WHAT IS EXPECTED: A verbatim copy of the listing is the expected output.

>>>>

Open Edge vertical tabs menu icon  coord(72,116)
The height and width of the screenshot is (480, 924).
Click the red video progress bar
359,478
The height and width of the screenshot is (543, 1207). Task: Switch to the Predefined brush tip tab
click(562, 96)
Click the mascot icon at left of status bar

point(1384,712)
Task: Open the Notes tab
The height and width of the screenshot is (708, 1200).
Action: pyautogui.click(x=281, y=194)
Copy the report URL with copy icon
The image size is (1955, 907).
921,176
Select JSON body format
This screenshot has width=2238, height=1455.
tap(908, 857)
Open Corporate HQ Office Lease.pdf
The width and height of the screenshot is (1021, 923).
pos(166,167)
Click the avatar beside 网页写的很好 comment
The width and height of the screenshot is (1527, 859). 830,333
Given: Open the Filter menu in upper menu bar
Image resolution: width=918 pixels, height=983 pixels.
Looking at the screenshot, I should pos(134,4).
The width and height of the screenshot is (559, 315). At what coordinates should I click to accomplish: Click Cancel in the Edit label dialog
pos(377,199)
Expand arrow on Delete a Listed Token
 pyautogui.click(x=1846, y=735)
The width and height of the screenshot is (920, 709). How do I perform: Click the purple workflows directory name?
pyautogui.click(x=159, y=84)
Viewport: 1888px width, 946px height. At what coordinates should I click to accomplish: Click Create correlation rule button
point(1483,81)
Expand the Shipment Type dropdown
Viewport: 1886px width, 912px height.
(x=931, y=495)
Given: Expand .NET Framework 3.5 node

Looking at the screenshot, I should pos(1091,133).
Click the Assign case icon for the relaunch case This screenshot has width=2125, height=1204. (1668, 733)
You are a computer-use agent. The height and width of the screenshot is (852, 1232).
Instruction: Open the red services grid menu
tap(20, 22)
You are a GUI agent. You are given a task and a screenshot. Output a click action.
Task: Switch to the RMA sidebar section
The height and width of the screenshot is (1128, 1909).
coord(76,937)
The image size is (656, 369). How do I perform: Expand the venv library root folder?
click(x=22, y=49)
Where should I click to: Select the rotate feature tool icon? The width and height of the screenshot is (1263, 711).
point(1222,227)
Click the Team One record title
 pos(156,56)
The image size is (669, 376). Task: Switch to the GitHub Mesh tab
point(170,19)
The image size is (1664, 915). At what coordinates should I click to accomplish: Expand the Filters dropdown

<<<<

WRITTEN ANSWER:
Open Edge vertical tabs menu icon  coord(72,116)
The height and width of the screenshot is (480, 924).
Click the red video progress bar
359,478
The height and width of the screenshot is (543, 1207). Task: Switch to the Predefined brush tip tab
click(562, 96)
Click the mascot icon at left of status bar

point(1384,712)
Task: Open the Notes tab
The height and width of the screenshot is (708, 1200).
Action: pyautogui.click(x=281, y=194)
Copy the report URL with copy icon
The image size is (1955, 907).
921,176
Select JSON body format
This screenshot has width=2238, height=1455.
tap(908, 857)
Open Corporate HQ Office Lease.pdf
The width and height of the screenshot is (1021, 923).
pos(166,167)
Click the avatar beside 网页写的很好 comment
The width and height of the screenshot is (1527, 859). 830,333
Given: Open the Filter menu in upper menu bar
Image resolution: width=918 pixels, height=983 pixels.
Looking at the screenshot, I should pos(134,4).
The width and height of the screenshot is (559, 315). At what coordinates should I click to accomplish: Click Cancel in the Edit label dialog
pos(377,199)
Expand arrow on Delete a Listed Token
 pyautogui.click(x=1846, y=735)
The width and height of the screenshot is (920, 709). How do I perform: Click the purple workflows directory name?
pyautogui.click(x=159, y=84)
Viewport: 1888px width, 946px height. At what coordinates should I click to accomplish: Click Create correlation rule button
point(1483,81)
Expand the Shipment Type dropdown
Viewport: 1886px width, 912px height.
(x=931, y=495)
Given: Expand .NET Framework 3.5 node

Looking at the screenshot, I should pos(1091,133).
Click the Assign case icon for the relaunch case This screenshot has width=2125, height=1204. (1668, 733)
You are a computer-use agent. The height and width of the screenshot is (852, 1232).
Instruction: Open the red services grid menu
tap(20, 22)
You are a GUI agent. You are given a task and a screenshot. Output a click action.
Task: Switch to the RMA sidebar section
The height and width of the screenshot is (1128, 1909).
coord(76,937)
The image size is (656, 369). How do I perform: Expand the venv library root folder?
click(x=22, y=49)
Where should I click to: Select the rotate feature tool icon? The width and height of the screenshot is (1263, 711).
point(1222,227)
Click the Team One record title
 pos(156,56)
The image size is (669, 376). Task: Switch to the GitHub Mesh tab
point(170,19)
The image size is (1664, 915). At what coordinates should I click to accomplish: Expand the Filters dropdown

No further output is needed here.